* begin Text to read *

The last two productions I saw in London were Tristan and Parsifal and while both were excellent on the musical side the productions were visually very disappointing. Especially Parsifal where the director thought it necessary to include visual references to concentration camps. Worse than that they made Klingsor's garden all grey and bleak when it is supposed to be a lush and beautiful paradise.
I'm not against updating the settings and locations of old plays and Operas, sometimes it can work very well and serves to demonstrate the universality of the work. Wagner above all is about what goes on inside and quite frankly Tristan might as well be performed in concert version for all the 'action' it has.
However, a little restraint could be shown on the part of directors who are sometimes over keen to 'give it a new twist'.
Wagner knew what he was doing as far as music and words and no one is going to tamper with them but he also had some pretty strong ideas about staging and design so why ignore his ideas on those? That is unless you're going to improve upon them.


----------



## DavidA (Dec 14, 2012)

Cosmos said:


> UGH lwekrjweoi thweot ij TOO MANY people insist that Wagner was a Nazi (despite the fact the party was not even AROUND in his life). So yeah Wagner is stuck in a Nazi rut.


You need to think historically. Wagner was not a Nazi but many of his expressed obnoxious views on race were echoed (and acted out) by the Nazis. That is why people identify him with the Nazis.


----------



## Rapide (Oct 11, 2011)

Wagner's music will continued to be performed and recorded centuries after Nazism (along with all great art for that matter).


----------



## SiegendesLicht (Mar 4, 2012)

Rapide said:


> Wagner's music will continued to be performed and recorded centuries after Nazism (along with all great art for that matter).


Wagner himself said once that his artistic ideal stands or falls with Germany. So, as long as we have a land and nation called Germany on the map, we can expect to hear Wagner too. After that... who knows, so let us hope we will have it with us for a while longer


----------



## science (Oct 14, 2010)

BPS said:


> Sixteen hours in a bathtub with your ears underwater may be more enjoyable than recent Bayreuth performances anyway. :devil:


(Hopefully the company's better, anyway.)

... runs, ducks, hides...


----------

* end Text to read *
* begin Data entries *

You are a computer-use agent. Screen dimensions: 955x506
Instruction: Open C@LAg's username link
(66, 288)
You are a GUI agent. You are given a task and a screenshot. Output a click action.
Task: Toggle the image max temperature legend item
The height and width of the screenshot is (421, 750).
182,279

* end Data entries *
* begin Data entries *

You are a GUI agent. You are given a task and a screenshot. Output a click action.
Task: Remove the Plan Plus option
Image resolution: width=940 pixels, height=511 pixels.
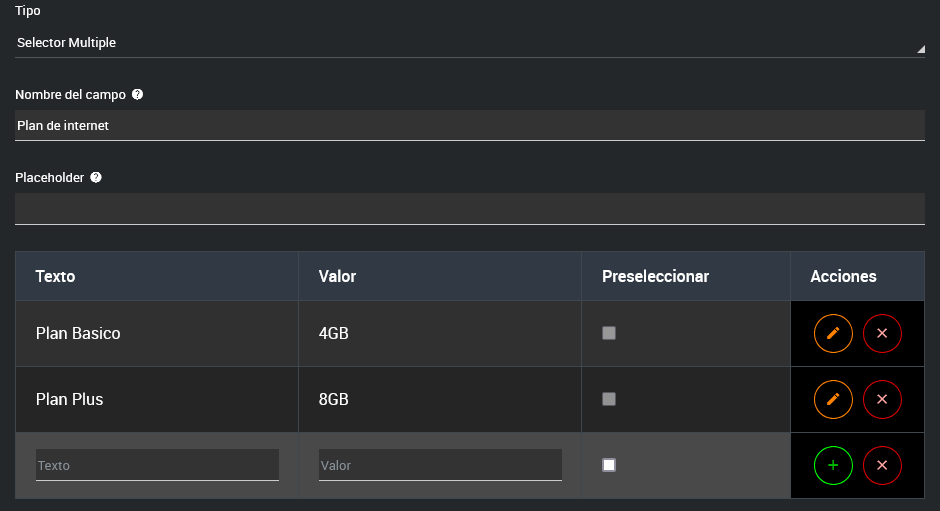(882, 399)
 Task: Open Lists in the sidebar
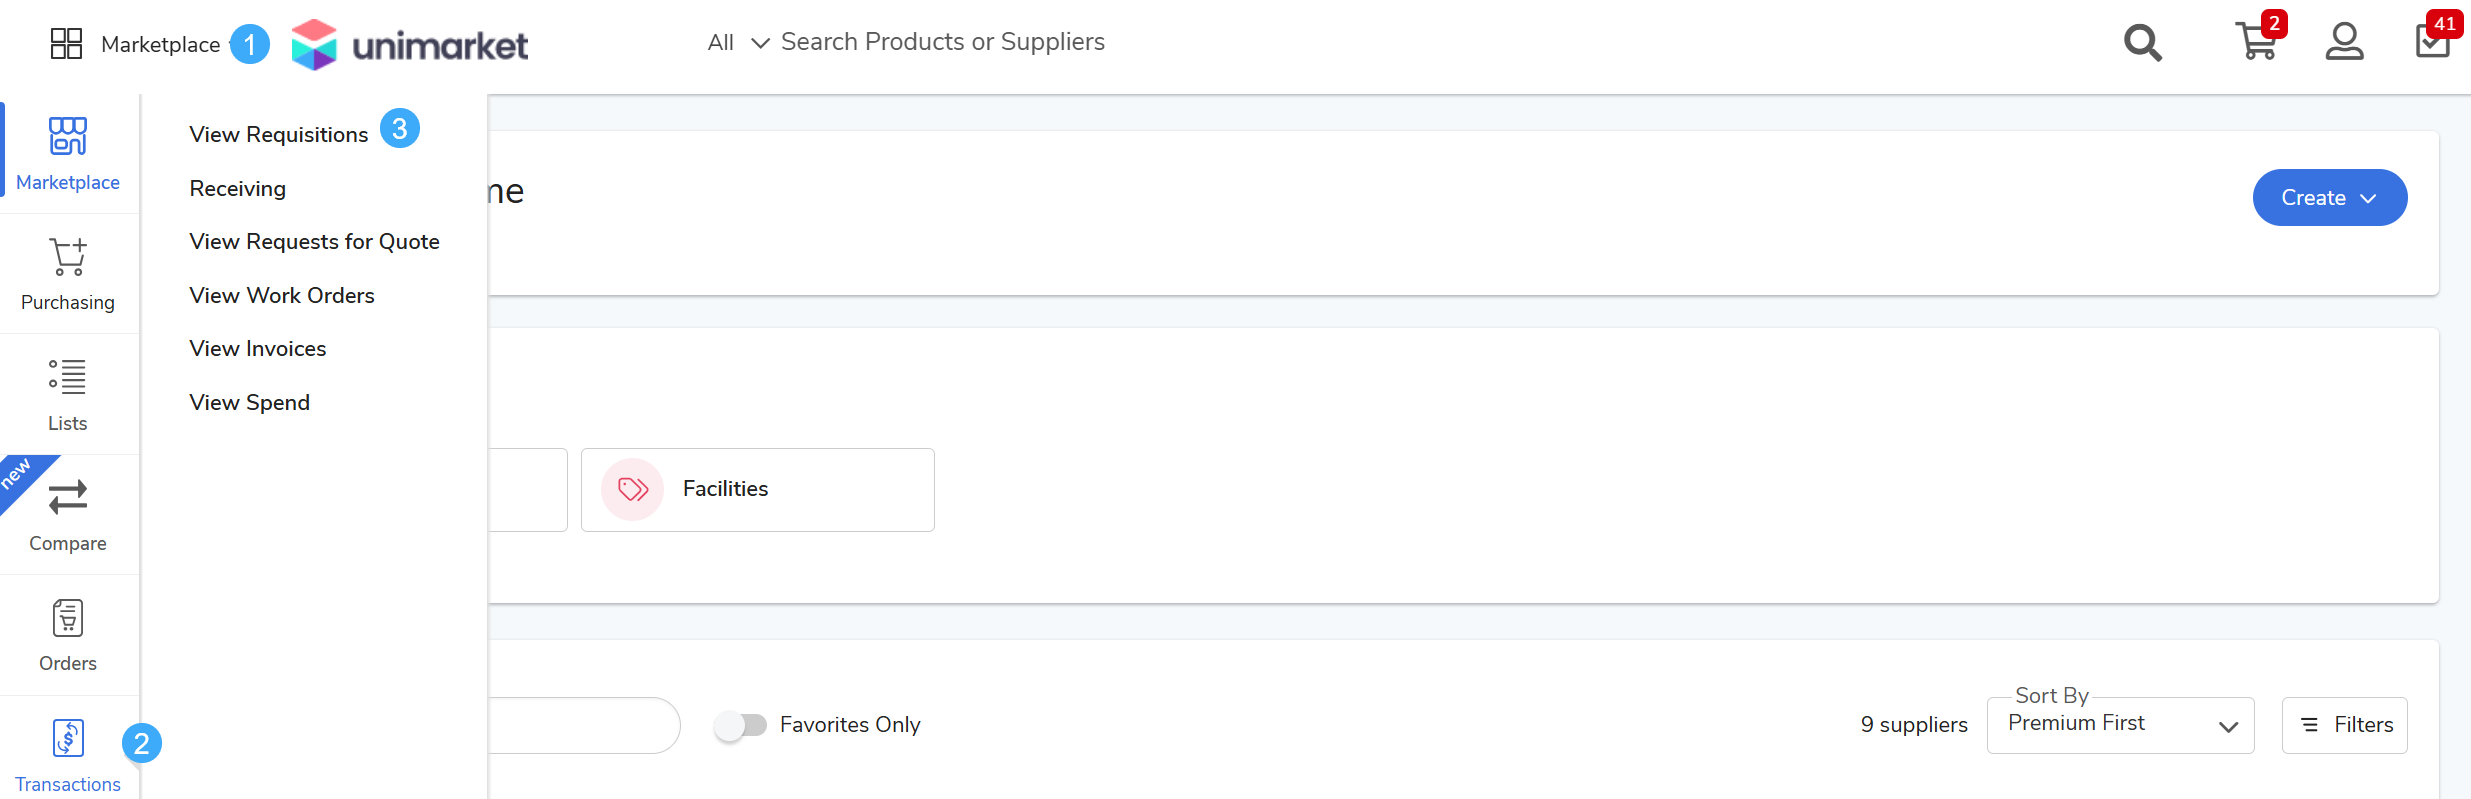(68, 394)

* end Data entries *

» **What you need to do**
• a. List every user name that appears as the heading of a post in the Wagner forum thread, together with the date shown beside it.
• b. Transcribe the passage of the Wagner forum thread that begins with the words "The last two" and ends with "a new twist'.".

» **Answers for the exercise**
• a.
DavidA (Dec 14, 2012)
Rapide (Oct 11, 2011)
SiegendesLicht (Mar 4, 2012)
science (Oct 14, 2010)

• b.
The last two productions I saw in London were Tristan and Parsifal and while both were excellent on the musical side the productions were visually very disappointing. Especially Parsifal where the director thought it necessary to include visual references to concentration camps. Worse than that they made Klingsor's garden all grey and bleak when it is supposed to be a lush and beautiful paradise.
I'm not against updating the settings and locations of old plays and Operas, sometimes it can work very well and serves to demonstrate the universality of the work. Wagner above all is about what goes on inside and quite frankly Tristan might as well be performed in concert version for all the 'action' it has.
However, a little restraint could be shown on the part of directors who are sometimes over keen to 'give it a new twist'.